To do - Among the lines below, take the one holding "You are a GUI agent. The screenshot is 589×2576.", the one holding "here (232, 1716)", and all lines between them. Set them down exactly.

Task input -
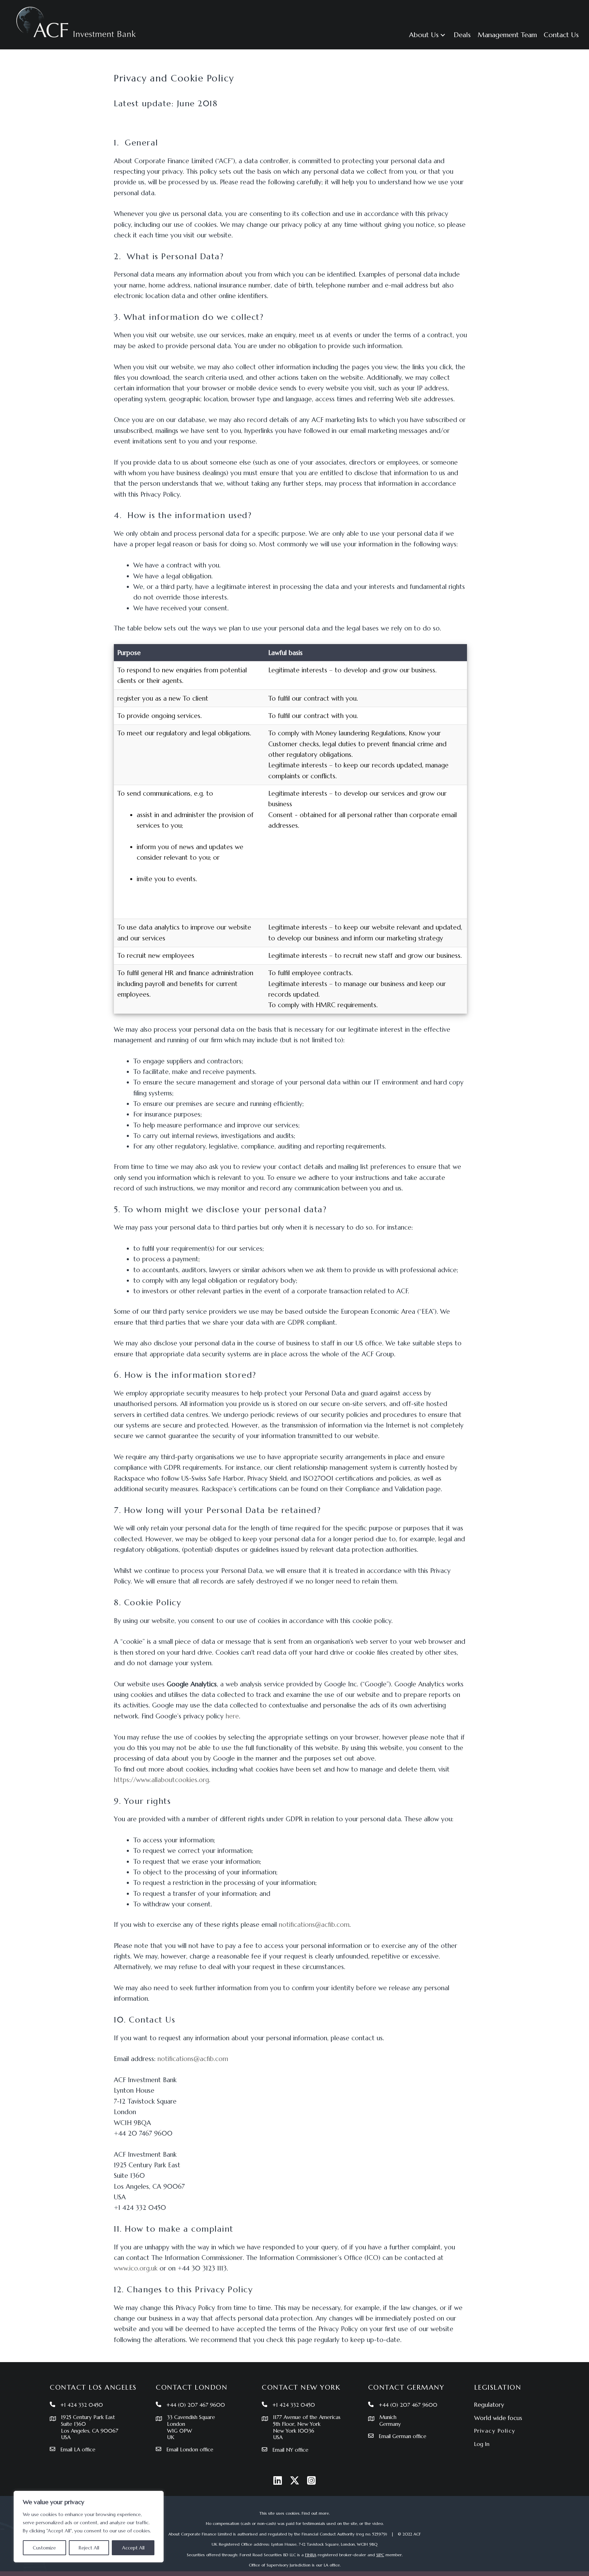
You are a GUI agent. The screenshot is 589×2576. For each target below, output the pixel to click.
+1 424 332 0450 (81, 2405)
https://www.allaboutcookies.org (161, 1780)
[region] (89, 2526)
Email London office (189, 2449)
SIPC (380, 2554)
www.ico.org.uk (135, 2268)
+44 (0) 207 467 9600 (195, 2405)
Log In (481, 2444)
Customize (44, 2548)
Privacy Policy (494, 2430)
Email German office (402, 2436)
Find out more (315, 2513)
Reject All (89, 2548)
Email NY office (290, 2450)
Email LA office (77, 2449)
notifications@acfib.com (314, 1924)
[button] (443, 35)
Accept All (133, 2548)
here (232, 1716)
...
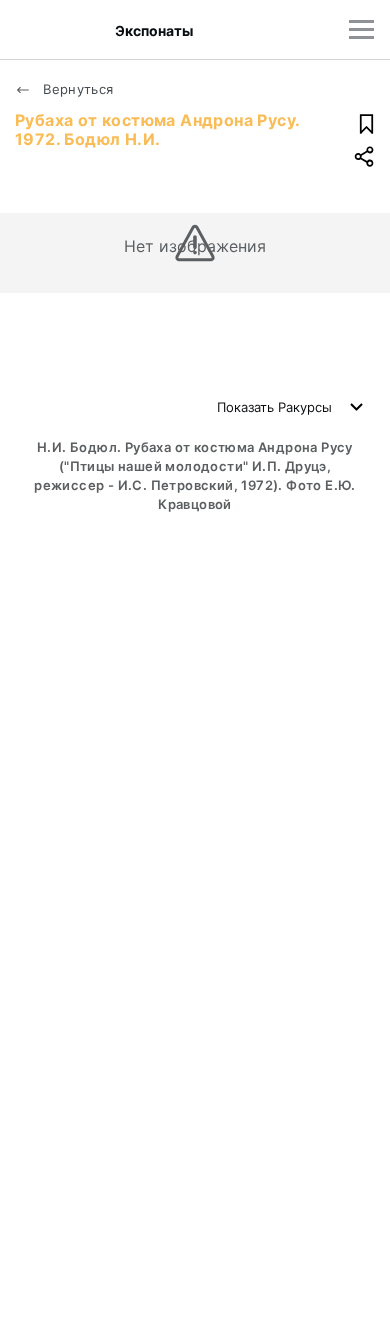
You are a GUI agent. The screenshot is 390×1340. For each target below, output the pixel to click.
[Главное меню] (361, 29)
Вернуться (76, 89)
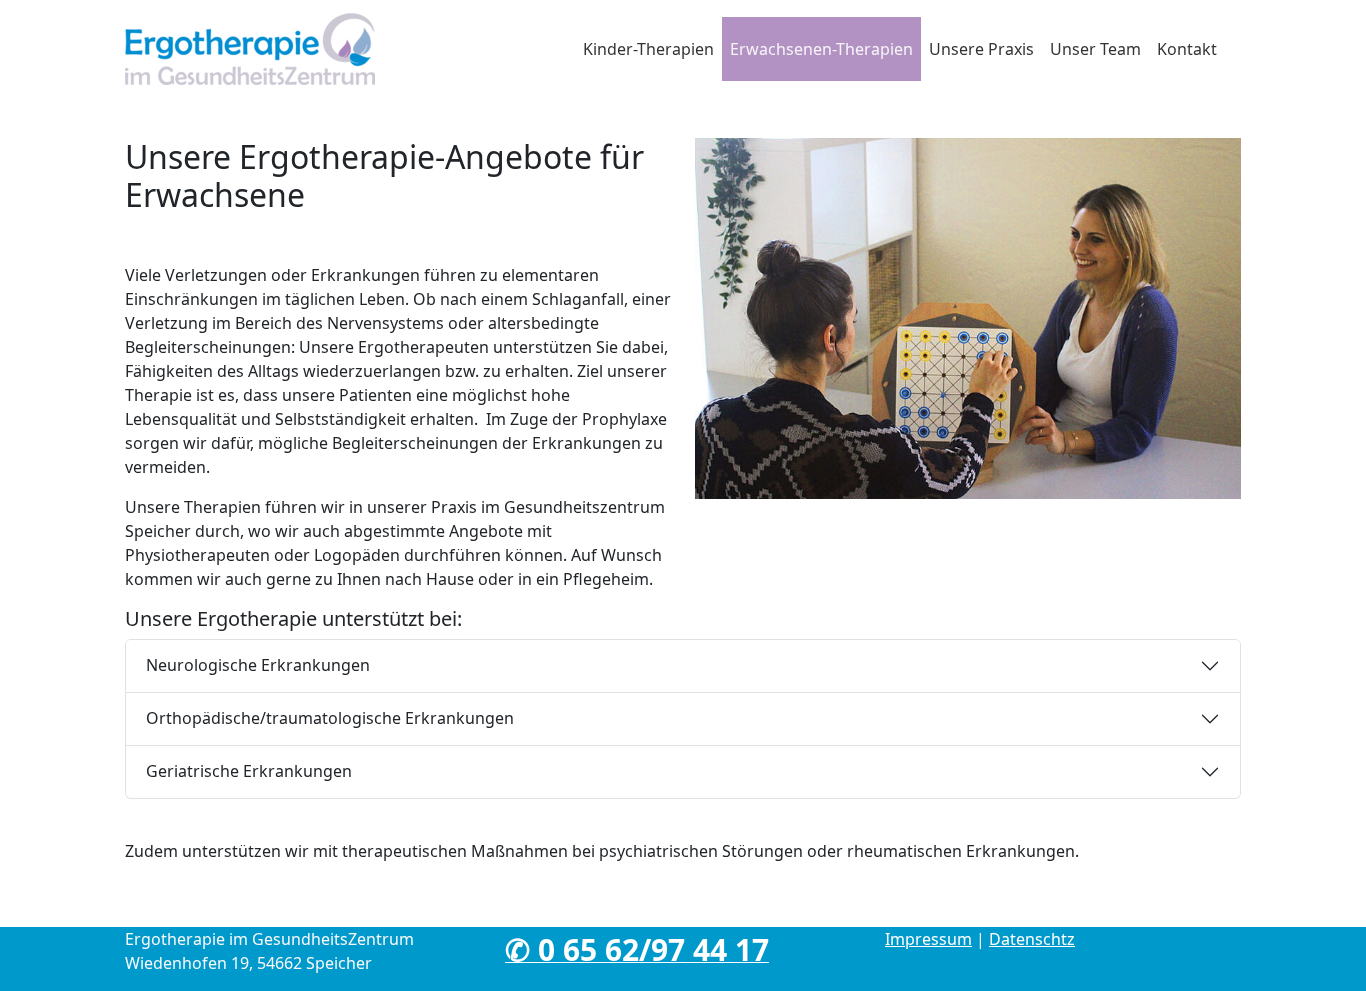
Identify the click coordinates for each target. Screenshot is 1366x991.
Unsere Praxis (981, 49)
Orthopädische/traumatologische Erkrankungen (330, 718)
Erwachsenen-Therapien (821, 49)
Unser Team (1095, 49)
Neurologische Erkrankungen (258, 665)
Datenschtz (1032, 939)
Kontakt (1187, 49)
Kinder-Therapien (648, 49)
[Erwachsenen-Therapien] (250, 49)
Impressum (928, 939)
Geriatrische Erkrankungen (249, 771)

Answer space -
You are a GUI agent. The screenshot is 589×2576. For each target below, output the pixel to click.
+1 424 332 0450 (81, 2405)
https://www.allaboutcookies.org (161, 1780)
[region] (89, 2526)
Email London office (189, 2449)
SIPC (380, 2554)
www.ico.org.uk (135, 2268)
+44 (0) 207 467 9600 (195, 2405)
Log In (481, 2444)
Customize (44, 2548)
Privacy Policy (494, 2430)
Email German office (402, 2436)
Find out more (315, 2513)
Reject All (89, 2548)
Email NY office (290, 2450)
Email LA office (77, 2449)
notifications@acfib.com (314, 1924)
[button] (443, 35)
Accept All (133, 2548)
here (232, 1716)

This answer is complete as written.